Welke talen spreek je en hoe heb je die geleerd?
Ik ben een geboren en getogen Groninger, maar mijn familie heeft sterke connecties met Duitsland. Er werd dus veel Duits gesproken. Als kind keek ik veel Duitse televisie en heb natuurlijk op de middelbare school Duits gehad. Op dit moment woon ik vanwege het werk van mijn man deels in Berlijn. Daarnaast hebben we ook soms Duitse opdrachtgevers: zo zijn we nu bezig met een campagne voor een Duits openbaarvervoerbedrijf om de personeelstekorten onder buschauffeurs tegen te gaan.

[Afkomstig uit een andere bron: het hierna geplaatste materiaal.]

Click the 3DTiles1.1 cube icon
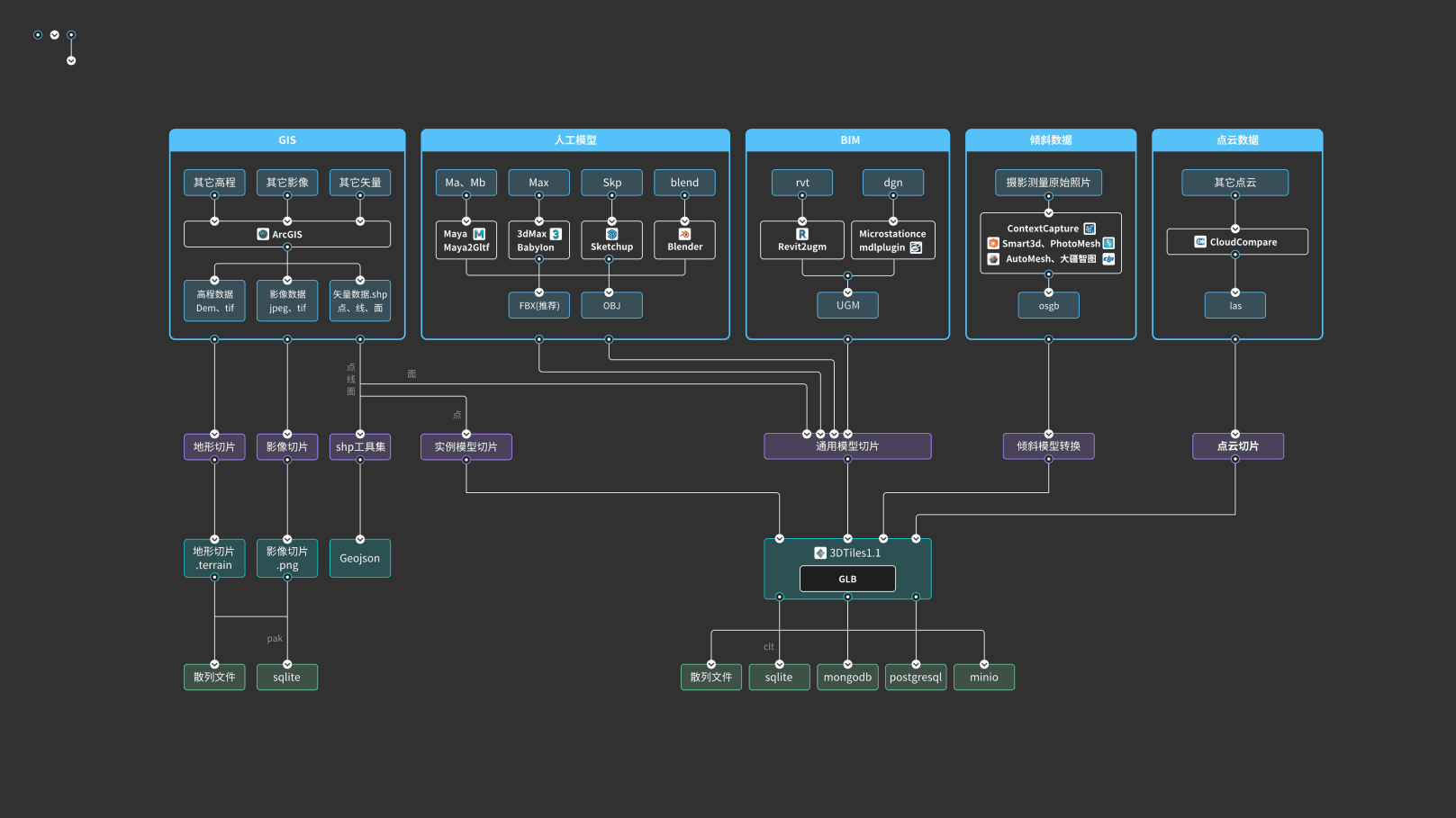 pos(820,553)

Over mijn man gesproken, die is Italiaans. Hierdoor heb ik ook Italiaans geleerd. Ik heb hier wel een cursus voor gevolgd om het beter onder de knie te krijgen. Het interessante is dat ik het zelf oké vind om fouten te maken en makkelijk praat. Hierdoor werd ik gelijk in een hogere groep geplaatst, zodat ik meer uitgedaagd werd en ging leren. Zelf heb ik het door als ik een taal onder de knie begin te krijgen. Dan denk ik er steeds minder over na. Als het me lukt om grapjes te maken en alles te verstaan, dan ben ik er. Uiteindelijk heb ik mijn staatsexamen Italiaans gehaald.

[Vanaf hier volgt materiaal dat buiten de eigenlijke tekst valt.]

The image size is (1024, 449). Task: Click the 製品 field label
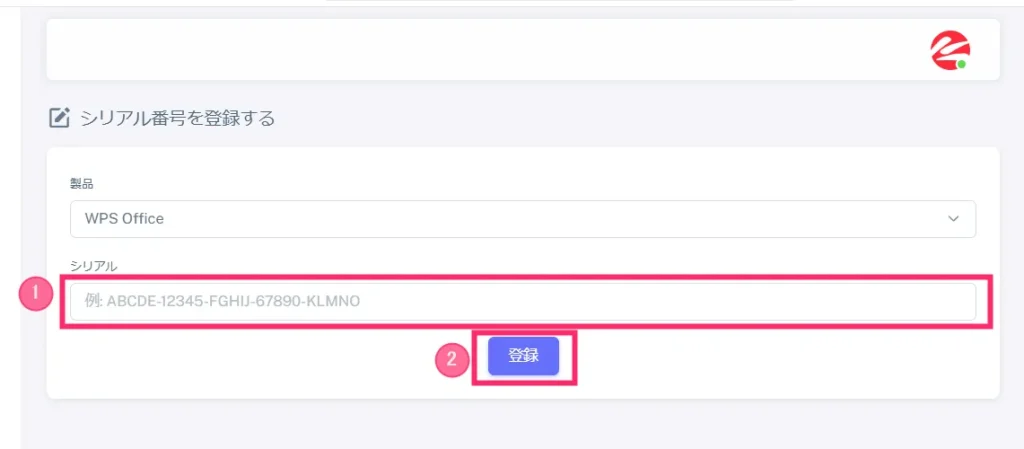(81, 184)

Thuis spreken mijn man en ik ongeveer 50% Italiaans en 50% Nederlands met elkaar. Dit gaat heel natuurlijk. We switchen soms halverwege de dag opeens van taal als we denken dat het nu iets te veel van de ene was en de andere minder aan bod gekomen is, dit gaat intuïtief.
Inmiddels heb ik voor mijn werk veel Italiaanse projecten gedaan, maar uiteindelijk miste ik daarin de sociale of duurzame impact die werk betekenisvol kan maken. Tegenwoordig hebben we opdrachtgevers voor wie ik via een heldere, talige boodschap kan laten zien welke (sociale) impact ze hebben. Mijn doel is daarin om inzichtelijk te maken welke positieve bijdrage zo’n bedrijf of organisatie levert aan de maatschappij. Dat weten ze soms zelf niet eens.
Als ik Engels spreek, moet ik de taal altijd wel een beetje ophalen. Ik kan het wel, maar bereid me extra voor omdat ik graag goed wil overkomen op de organisaties waar we mee samenwerken.
Naast dit alles spreek ik ook Gronings. Dat heb ik thuis veel gesproken. Mijn ouders hebben in mijn jeugd wel veel gehamerd op ABN. Dat was destijds belangrijk. Ik zet de taal vooral in bij sociale aangelegenheden, of bij sommige Groningse opdrachtgevers.
Het leuke aan meertaligheid is dat je in allemaal verschillende netwerken komt, en je zo weer nieuwe connecties op kan bouwen. Ik vind het altijd fascinerend om cultuurverschillen te ontdekken. Zo denk ik dat Fransen best wel defensief kunnen zijn over hun taal, terwijl Italianen juist heel open zijn. Hier bedoel ik mee dat Italianen het vaak prima vinden als je fouten maakt en je je hierdoor als nieuwe spreker meer welkom voelt.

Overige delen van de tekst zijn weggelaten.